According to obstetrician-gynaecologist (OBGYN) Dr Anna-Kay Taylor-Christmas, osteoporosis is a decrease in bone density, which weakens the bone and increases the risk for fracture.
“It is usually associated with ageing and in women, tends to occur more after menopause,” she said.
But Dr Taylor-Christmas said new studies that are being done are finding a link between drinking soda and osteoporosis, mostly in women.
“Early results are suggesting that drinking cola sodas, in particular, seems to be associated with osteoporosis,” she said.
The OBGYN said while the reasons are unclear, the following could be possibilities for the link:
1. Poor dieting
Dr Taylor-Christmas said people who drink a lot of soda tend to have poor diets. “They drink and eat less healthy foods and take in less calcium, which is needed for bone strength,” she said.
2. Caffeine
According to Dr Taylor-Christmas, the caffeine in cola weakens the bones by interfering with calcium absorption.
3. Phosphoric acid
“Phosphoric acid in cola sodas affects how the body processes calcium in the bone,” Dr Taylor-Christmas said.
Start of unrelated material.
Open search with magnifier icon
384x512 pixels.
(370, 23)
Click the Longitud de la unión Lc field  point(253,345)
To help decrease the risk of osteoporosis and bone fractures, Dr Taylor-Christmas suggests the following:
1. Cut soda intake
“Cut down how many colas you are drinking per day. Get that number down to the smallest number you possibly can have per day or week, or switch to a non-cola soda if you must indulge,” she said. Dr Taylor-Christmas added that it is even better to replace soda with a glass of milk, fortified orange juice or water.
2. Consume more milk
“Drink more milk,” Dr Taylor-Christmas said.
3. Take supplements
The OBGYN said women should take a calcium and vitamin D supplement if they aren’t getting enough calcium. “This dosage should be1000-1300 milligrams, depending on your age and your diet,” she said.
Dr Taylor-Christmas added that in addition to forming the habits above, young women must adopt eating and exercise habits that contribute to bone formation.
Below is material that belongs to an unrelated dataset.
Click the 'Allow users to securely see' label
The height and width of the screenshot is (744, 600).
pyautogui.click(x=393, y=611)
“One half to one hour of weight-bearing exercise three to six days per week, combined with adequate calcium intake, 1000-1500 milligrams per day, and vitamin D, 400 to 800 international units per day, are the most important building blocks of bone,” she said.
Moreover, she said older women must ensure that they take in sufficient calcium from a balanced diet, and supplements.
“Exercise is important for overall health, and it is important that they reduce the risk of falling during their daily activities,” Dr Taylor-Christmas said.